GH only measures molecules in the water containing calcium and magnesium, while KH measures molecules containing carbonates...increasing KH would not affect GH at all unless the carbonate containing molecule also contains calcium or magnesium (calcium carbonate, for example...though that molecule does not dissolve easily in water).
 

wishuponafish

Member
Joshaeus said:
GH only measures molecules in the water containing calcium and magnesium, while KH measures molecules containing carbonates...increasing KH would not affect GH at all unless the carbonate containing molecule also contains calcium or magnesium (calcium carbonate, for example...though that molecule does not dissolve easily in water).
Yes, technically raising KH by itself somehow will not affect GH, but most methods of raising KH in an aquarium will involve carbonates bound to an electrolyte which will raise GH I believe.
 

Chanyi

Member
wishuponafish said:
Yes, technically raising KH by itself somehow will not affect GH, but almost all methods of raising KH in an aquarium will involve carbonates bound to an electrolyte which will raise GH.
Which methods would this be? Most if not all methods I have seen are based of carbonate(s) linked usually to potassium - KHCO3 or K2HCO3.
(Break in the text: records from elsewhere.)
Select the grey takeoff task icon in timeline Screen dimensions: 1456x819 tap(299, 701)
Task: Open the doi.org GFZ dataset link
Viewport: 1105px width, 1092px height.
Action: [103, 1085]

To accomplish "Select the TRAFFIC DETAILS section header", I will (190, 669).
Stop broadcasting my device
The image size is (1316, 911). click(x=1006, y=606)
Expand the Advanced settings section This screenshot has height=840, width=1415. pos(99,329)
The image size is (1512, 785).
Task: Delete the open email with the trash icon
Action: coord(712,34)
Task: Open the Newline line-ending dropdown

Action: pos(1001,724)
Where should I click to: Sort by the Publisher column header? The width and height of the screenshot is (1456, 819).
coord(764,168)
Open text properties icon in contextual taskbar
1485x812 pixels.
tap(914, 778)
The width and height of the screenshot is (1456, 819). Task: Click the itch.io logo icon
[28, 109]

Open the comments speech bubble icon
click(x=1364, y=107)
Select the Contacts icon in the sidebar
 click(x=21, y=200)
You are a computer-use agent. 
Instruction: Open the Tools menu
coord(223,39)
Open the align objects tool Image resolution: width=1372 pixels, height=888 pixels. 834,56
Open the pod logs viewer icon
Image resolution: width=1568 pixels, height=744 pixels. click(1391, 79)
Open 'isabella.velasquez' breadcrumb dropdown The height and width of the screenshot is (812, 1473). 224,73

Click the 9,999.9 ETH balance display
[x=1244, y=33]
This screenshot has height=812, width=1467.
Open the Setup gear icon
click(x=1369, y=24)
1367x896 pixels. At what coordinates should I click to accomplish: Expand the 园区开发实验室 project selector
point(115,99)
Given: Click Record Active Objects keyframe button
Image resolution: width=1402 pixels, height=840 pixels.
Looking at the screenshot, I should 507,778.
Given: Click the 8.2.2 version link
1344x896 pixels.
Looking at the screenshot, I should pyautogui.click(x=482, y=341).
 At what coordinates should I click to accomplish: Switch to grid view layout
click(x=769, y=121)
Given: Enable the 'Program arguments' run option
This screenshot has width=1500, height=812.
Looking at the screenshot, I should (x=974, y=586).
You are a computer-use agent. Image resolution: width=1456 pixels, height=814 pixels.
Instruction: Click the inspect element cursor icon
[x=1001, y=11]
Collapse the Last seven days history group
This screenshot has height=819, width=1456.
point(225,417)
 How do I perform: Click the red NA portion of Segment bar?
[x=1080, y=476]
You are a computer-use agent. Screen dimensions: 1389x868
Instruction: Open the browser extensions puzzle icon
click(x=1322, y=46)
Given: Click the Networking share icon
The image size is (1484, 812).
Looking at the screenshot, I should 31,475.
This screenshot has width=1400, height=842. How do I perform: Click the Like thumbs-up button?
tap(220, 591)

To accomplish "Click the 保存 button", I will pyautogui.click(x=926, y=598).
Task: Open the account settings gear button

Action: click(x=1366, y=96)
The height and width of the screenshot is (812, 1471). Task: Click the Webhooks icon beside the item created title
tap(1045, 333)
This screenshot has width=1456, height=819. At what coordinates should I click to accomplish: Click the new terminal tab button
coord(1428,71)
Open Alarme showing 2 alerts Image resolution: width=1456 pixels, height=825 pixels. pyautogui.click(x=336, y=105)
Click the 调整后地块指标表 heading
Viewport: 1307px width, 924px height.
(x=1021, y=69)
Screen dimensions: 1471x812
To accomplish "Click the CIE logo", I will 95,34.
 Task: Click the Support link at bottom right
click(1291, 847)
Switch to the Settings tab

For hardwater fish, I think they prefer both a relative amount of KH and GH in the water, and most tapwater scenarios that have a higher pH / KH usually have a higher GH as well, making it very nice for "hardwater" fish species.
 

wishuponafish

Member
Chanyi said:
Which methods would this be? Most if not all methods I have seen are based of carbonate(s) linked usually to potassium - KHCO3 or K2HCO3.

For hardwater fish, I think they prefer both a relative amount of KH and GH in the water, and most tapwater scenarios that have a higher pH / KH usually have a higher GH as well, making it very nice for "hardwater" fish species.
I may be mistaken, but I think I read somewhere that electrolytes other than just Ca and Mg such as K and Na also contributed to GH to some degree.
Whether they show up in GH readings or not, these other electrolytes do matter to fish as they play a role in their osmoregulation (which is a big part of why GH matters). That's why salt treatment using pure NaCl works, as the Na ions change the osmotic balance for both fish and disease-causing microorganisms.
 

Whitewolf

Member
Any water that has alot of hardness but low KH can cause rapid PH swings and get acidic fast as the bioload organic matter builds up in the aquarium.
 

candiedragon

Member
Pretty interesting question. It did not dawn on me that soft water fish care about kH more, but it makes sense because the goal is to keep the kH low to creat a more acidic environment and you need to keep the kH in control as not to trigger a pH swing.

I will preface the following by saying I don't have any science or physical evidence to back me up. It is purely based on my experience and the experience of long-time hobbyists in my local community who share their wisdom.

It is hard to say what is more important (I am leaning towards gH being more important) but perhaps what I share on the subject of guppies in Hawaii might help towards a conclusion. Here, it is believed that fancy guppy strains do best with neutral to slightly acidic pH (6.8-7.2) and very hard water, which is generally what our water is like anyway. I generally just make sure that my gH levels are maintained and that seems to do the trick. There are some people who live in certain areas of the island (they're on a different water source) that don't do well since their water is a lot more acidic so they usually have to supplement with crushed coral or something which does raise kH as it is calcium carbonate and therefore raises pH. I did get some guppies from a shop in such conditions (I test bag water to determine whether or not I should do a slow acclimation) and they were wonderfully healthy before and after I brought them home. Their pH was around 9.0, they were in the tank they usually put their african cichlids but I guess they're changing things around because the shop is now under new ownership as of a month ago. I believe that tank has a crushed coral substrate that's why. So it seems to me that pH doesn't matter as much, the main thing is that the guppies have a super hard water.